It is difficult to explain the enclosed space above the kiva in this ruin. Was it occupied by rooms one above another, or was the lower open to the sky? The rows of holes interpreted as indicating floors is without significance, unless there were a number of superposed rooms. It must be remembered that the ceremonial room or kiva, in modern mythology, represents the underworld out of which, according to legends, the early races of men emerged through an opening in the roof or hatchway. Among the Hopi it is never covered by another room, and this is carried so far that it is forbidden to walk on a roof of a kiva, especially at a time when rites are being performed.[9] Such an act would be regarded as sacrilegious, and the same taboo is now probably universal: consequently walls constructed 40 feet above the top of the kiva, showing evidence of rooms superposed in stories, are exceptional. The object of rooms above a kiva can only be surmised; possibly there may have been four kivas, one above another, to represent the underworlds in which the ancestors of the human race lived in succession before emerging into that in which we now dwell. The inner walls of this kiva are shown in [plate 5, a]. It was evident to the author when examining the inner wall of the superposed room, above that identified as the kiva, that it belonged to a room with a roof, as appears also from the view here given ([pl. 5, a]). Whatever explanation of this exceptional condition may be suggested, we cannot question the fact that here we have remains of a kiva below one or more other rooms.[10]

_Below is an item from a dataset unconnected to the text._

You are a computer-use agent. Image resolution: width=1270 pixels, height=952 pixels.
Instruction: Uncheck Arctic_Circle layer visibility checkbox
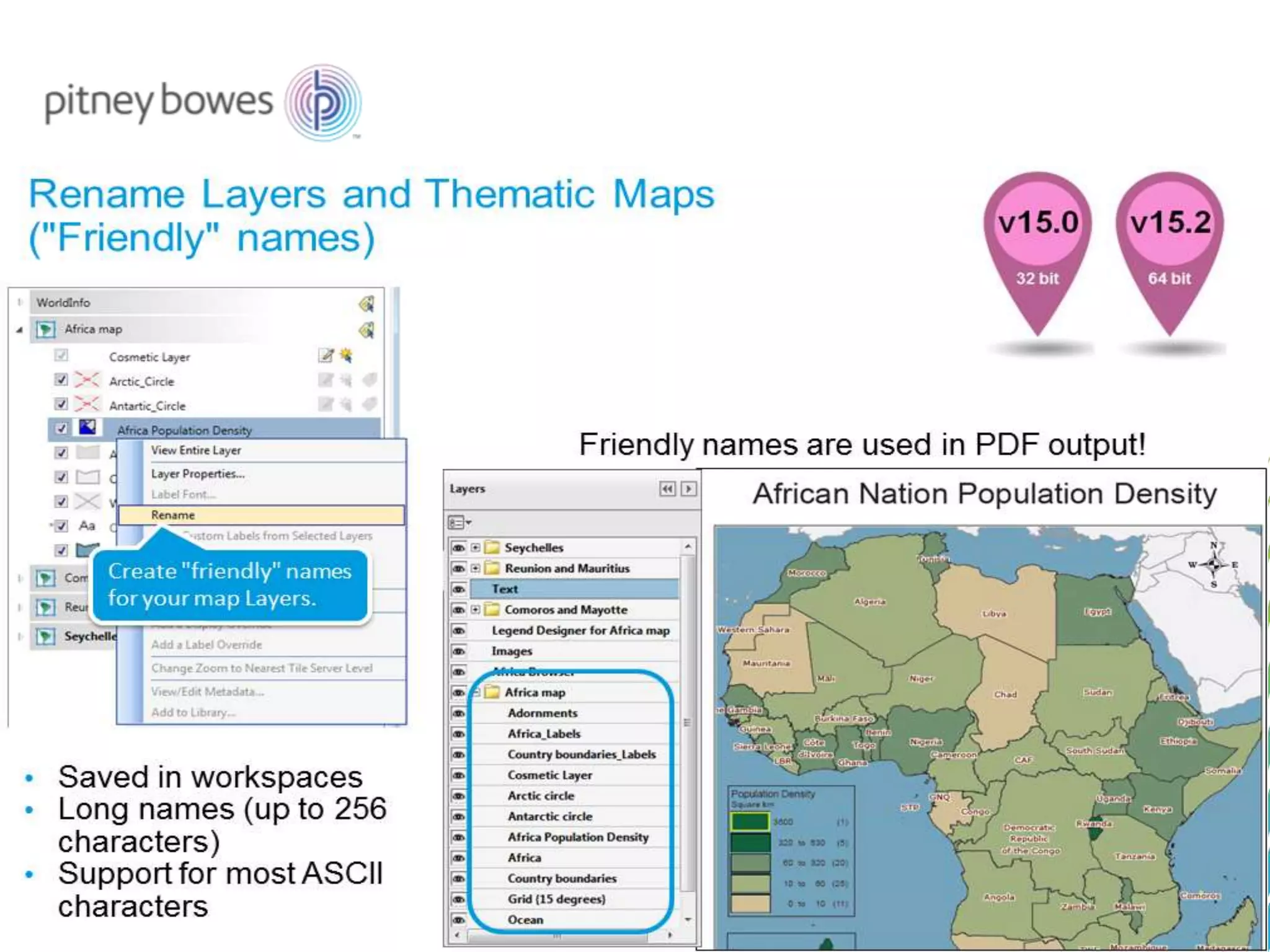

A well blazed trail passes the ruin and is lost in the distant hills. This trail was at first mistaken for an irrigation ditch, but an examination of its course shows that it runs up a steep hill, which precludes such a theory. It is a section of an old Indian trail, indications of which occur elsewhere in the State, a pathway over which the rocks used in the construction of the ruins were transported. A similar trail used for a like purpose is recorded near the great ruin at Aztec, New Mexico.
RUIN B NEAR CROWN POINT
Ruin B (pl. 6, [a], [b]), largely made up of a kiva of circular form within a rectangular enclosure, lies near Crown Point on top of a low plateau, back from the edge. Its name is unknown to the author, but from its size and the character of its masonry it must formerly have been of considerable importance. It was not, like Kin-a-a, included in the President’s proclamation making the Chaco Canyon ruins a National Monument. The appearance of the masonry and the structure of the circular room, identified as a kiva, leads the author to place it in the same class as the Chaco ruins, its nearest neighbor being Kin-a-a, east of Crown Point. The excavation of this ruin might shed instructive light on the extension or migration of the inhabitants of the Chaco, after they left their homes in that canyon.